Agrippina – Handel – Royal Opera House

Agrippina – Handel – Royal Opera House

Image taken from the Royal Opera House website

Image taken from the Royal Opera House website

In a joint production with Munich and four other Opera Houses the opera director Barrie Kosky has put together an interesting and illuminating up-to-date version of Handel’s earliest complete opera, which premiered in 1707 in Venice.   

In true Handelian style the 31 year old Russian Conductor Maxim Emelyanychev is a caricature of Handel and all men of that time.  He performs with a vibrating head mop outstandingly conducting the orchestra and at the same time playing an ancient harpsichord as part of the Orchestra of the Age of Enlightenment.  His was perhaps the virtuoso performance of the night, pulling together extraordinary sounds and melting emotion from the orchestra, rising to a crescendo as the scheming Agrippina sings her final love aria to her husband Emperor Claudio in perhaps the passionate highlight of the evening.   

Joyce DiDonato as Agrippina was both vocally and physically outstanding in the title role and she filled the stage and auditorium with her presence.  It was a consummate performance as she fought to persuade her husband Claudio to crown her son Nero as Emperor.   

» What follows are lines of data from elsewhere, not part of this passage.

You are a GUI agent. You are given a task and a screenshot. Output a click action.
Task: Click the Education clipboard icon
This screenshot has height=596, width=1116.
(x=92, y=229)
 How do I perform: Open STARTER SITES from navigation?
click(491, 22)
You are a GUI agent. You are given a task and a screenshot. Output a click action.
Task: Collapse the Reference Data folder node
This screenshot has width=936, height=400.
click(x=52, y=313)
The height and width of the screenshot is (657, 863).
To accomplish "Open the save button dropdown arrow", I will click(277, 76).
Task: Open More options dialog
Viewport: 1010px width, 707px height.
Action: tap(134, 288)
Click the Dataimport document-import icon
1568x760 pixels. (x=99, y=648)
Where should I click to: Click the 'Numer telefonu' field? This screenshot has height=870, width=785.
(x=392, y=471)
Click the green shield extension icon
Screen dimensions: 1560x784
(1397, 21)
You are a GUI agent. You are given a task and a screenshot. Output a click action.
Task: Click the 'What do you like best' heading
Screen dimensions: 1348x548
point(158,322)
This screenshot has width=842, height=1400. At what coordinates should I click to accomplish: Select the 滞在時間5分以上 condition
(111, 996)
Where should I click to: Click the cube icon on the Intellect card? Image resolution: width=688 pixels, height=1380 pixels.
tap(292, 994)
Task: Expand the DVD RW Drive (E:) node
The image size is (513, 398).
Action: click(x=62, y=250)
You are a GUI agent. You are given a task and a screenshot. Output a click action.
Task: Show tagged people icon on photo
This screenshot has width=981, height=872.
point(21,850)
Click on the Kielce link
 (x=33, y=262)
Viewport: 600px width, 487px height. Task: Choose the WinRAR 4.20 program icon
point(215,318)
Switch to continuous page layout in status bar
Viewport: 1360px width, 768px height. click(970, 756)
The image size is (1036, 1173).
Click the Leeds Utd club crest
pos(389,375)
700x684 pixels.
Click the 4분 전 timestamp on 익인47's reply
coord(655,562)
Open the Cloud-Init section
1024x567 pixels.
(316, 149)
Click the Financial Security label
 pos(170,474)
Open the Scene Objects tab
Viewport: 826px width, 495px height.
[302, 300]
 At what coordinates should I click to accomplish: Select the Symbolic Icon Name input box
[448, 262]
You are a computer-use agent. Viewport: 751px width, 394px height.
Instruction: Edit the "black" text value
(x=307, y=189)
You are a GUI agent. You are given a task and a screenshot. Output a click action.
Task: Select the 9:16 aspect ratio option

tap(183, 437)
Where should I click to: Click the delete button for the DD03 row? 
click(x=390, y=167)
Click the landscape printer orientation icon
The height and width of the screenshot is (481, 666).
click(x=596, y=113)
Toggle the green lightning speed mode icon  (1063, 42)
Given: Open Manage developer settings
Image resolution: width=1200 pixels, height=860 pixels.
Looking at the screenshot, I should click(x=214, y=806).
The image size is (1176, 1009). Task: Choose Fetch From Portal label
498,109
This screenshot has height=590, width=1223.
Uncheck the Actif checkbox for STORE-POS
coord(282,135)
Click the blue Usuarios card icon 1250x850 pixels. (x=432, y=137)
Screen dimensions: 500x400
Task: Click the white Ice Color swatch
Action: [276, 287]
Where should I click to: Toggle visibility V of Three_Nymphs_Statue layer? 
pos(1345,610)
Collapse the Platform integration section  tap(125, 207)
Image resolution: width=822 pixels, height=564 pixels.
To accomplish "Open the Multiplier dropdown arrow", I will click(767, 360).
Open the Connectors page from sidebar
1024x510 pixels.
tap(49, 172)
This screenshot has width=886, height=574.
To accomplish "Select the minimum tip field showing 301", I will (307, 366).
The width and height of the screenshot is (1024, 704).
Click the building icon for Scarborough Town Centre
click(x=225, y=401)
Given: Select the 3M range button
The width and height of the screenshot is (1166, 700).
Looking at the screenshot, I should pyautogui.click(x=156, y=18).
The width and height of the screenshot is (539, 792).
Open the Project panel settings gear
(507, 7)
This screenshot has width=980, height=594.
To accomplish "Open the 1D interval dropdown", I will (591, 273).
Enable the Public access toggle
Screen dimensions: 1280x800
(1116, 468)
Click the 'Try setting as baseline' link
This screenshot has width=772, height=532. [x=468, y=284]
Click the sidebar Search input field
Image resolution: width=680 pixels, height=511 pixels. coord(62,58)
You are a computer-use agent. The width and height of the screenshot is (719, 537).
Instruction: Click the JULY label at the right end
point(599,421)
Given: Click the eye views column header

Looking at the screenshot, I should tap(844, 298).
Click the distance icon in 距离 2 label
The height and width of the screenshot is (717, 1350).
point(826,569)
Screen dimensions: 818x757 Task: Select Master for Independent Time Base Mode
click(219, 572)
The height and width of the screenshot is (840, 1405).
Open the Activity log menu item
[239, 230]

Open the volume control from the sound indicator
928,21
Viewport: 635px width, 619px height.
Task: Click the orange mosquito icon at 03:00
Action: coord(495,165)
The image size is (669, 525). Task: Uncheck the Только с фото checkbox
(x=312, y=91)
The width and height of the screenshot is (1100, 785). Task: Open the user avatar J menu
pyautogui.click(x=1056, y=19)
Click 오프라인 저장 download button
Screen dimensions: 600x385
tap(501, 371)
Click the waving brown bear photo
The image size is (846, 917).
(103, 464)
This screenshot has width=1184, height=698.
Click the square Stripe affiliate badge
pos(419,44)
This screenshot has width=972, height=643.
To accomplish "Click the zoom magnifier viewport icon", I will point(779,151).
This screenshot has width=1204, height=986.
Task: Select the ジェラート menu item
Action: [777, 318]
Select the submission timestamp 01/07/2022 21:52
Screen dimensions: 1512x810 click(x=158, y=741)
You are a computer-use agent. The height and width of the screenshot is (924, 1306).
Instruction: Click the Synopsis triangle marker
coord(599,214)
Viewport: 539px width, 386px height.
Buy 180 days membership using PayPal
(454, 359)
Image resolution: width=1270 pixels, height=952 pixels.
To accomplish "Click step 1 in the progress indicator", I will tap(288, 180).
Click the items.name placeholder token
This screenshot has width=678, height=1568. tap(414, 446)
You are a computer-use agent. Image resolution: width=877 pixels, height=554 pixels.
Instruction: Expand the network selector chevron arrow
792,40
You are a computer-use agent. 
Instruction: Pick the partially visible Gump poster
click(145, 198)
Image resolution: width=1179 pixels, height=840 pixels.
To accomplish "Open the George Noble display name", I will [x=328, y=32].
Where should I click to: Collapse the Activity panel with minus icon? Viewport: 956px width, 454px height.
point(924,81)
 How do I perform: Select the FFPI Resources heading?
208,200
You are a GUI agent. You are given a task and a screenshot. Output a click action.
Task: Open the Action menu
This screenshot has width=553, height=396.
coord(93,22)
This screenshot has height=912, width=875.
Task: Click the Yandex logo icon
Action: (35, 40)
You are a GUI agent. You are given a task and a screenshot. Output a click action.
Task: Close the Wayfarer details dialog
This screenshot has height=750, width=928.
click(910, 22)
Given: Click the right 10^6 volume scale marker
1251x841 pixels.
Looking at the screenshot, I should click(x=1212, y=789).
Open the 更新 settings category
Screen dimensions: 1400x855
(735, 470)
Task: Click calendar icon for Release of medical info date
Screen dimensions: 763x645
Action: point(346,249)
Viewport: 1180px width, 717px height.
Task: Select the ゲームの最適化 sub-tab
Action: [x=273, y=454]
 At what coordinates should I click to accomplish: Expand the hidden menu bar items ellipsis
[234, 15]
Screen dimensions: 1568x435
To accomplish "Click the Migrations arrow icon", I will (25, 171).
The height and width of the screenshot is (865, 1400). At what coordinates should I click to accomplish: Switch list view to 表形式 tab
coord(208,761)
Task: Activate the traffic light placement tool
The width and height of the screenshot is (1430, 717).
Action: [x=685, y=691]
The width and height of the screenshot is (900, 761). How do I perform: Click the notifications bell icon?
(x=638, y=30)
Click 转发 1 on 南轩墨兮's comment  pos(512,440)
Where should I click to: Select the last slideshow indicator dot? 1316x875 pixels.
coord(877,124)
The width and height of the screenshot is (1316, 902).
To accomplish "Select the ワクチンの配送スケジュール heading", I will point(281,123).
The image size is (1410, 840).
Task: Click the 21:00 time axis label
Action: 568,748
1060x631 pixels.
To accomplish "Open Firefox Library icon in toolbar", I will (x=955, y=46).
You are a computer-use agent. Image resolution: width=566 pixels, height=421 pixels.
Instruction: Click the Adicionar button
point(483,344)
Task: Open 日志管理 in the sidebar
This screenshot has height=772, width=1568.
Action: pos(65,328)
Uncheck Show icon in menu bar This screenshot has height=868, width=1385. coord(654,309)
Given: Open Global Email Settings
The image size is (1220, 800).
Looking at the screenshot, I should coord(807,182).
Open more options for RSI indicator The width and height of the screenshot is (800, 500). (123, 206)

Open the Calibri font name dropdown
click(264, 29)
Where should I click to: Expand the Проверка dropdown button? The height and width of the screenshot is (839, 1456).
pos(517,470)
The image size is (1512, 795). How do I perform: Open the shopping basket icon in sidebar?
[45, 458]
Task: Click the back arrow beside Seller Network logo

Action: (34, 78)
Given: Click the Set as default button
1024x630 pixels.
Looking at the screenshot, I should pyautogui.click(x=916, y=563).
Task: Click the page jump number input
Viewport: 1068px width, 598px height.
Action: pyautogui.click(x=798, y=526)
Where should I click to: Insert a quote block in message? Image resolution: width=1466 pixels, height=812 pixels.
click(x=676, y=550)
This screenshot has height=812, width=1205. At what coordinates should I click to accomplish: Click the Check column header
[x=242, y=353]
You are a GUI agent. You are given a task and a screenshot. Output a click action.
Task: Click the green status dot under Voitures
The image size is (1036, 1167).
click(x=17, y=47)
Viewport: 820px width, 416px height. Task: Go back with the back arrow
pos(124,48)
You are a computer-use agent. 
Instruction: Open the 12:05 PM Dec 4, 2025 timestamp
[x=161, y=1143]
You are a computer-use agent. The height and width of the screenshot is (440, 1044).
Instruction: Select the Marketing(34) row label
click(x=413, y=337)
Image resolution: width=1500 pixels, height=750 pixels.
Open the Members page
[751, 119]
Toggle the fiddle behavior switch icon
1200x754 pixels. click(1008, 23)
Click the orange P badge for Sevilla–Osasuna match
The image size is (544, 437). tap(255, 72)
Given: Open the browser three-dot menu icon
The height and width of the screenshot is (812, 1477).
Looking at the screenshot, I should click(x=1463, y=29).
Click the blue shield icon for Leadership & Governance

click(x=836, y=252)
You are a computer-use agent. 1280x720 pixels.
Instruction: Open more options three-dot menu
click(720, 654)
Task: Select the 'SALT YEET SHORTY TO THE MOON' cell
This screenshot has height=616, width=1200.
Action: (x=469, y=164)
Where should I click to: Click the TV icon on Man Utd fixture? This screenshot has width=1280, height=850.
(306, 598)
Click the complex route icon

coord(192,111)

Her vicious looking pipsqueak of a son was sung by the countertenor of the night, the Argentinian Franco Fagioli, whose vocal range was extraordinary and included a revelatory top C.  There were three other countertenors, the Narciso of Eric Jurenas, the Lesbo of Jose Coca Loza and the outstanding Lestyn Davies singing a noble Ottone, who was in love with Poppea, sung by the British soprano Lucy Crowe.  Hers was a sumptuous performance – as was her huge yellow dress at the end – marked with great lyricism, energy and comedy.  The Italian bass Gianluca Buratto sung a deep rended version of Claudio, but in Kosky’s production he was too often without trousers!  

This brings us to Kosky’s somewhat edgy production centred around a stage with a moveable rectangular box from the Set Designer Rebecca Ringst.  This box represented different rooms covered by blinds for various scenes.  Kosky’s genius together with that of his colleagues, Costume Designer, Klaus Bruns and Lighting Designer Joachim Klein was at show many times during the performance.  He directed a hilarious Poppea bedroom scene towards the end of the opera and an incredibly emotional love scene between Agrippina and Claudio.  His final touch of allowing DiDonato to sing her final few notes in the auditorium with a microphone was stunning.   

So another four hours of Handel passed in no time at all and all can be proud of what they achieved with even the wonderful Orchestra of the Age of Enlightenment applauding the production and cast at the end. 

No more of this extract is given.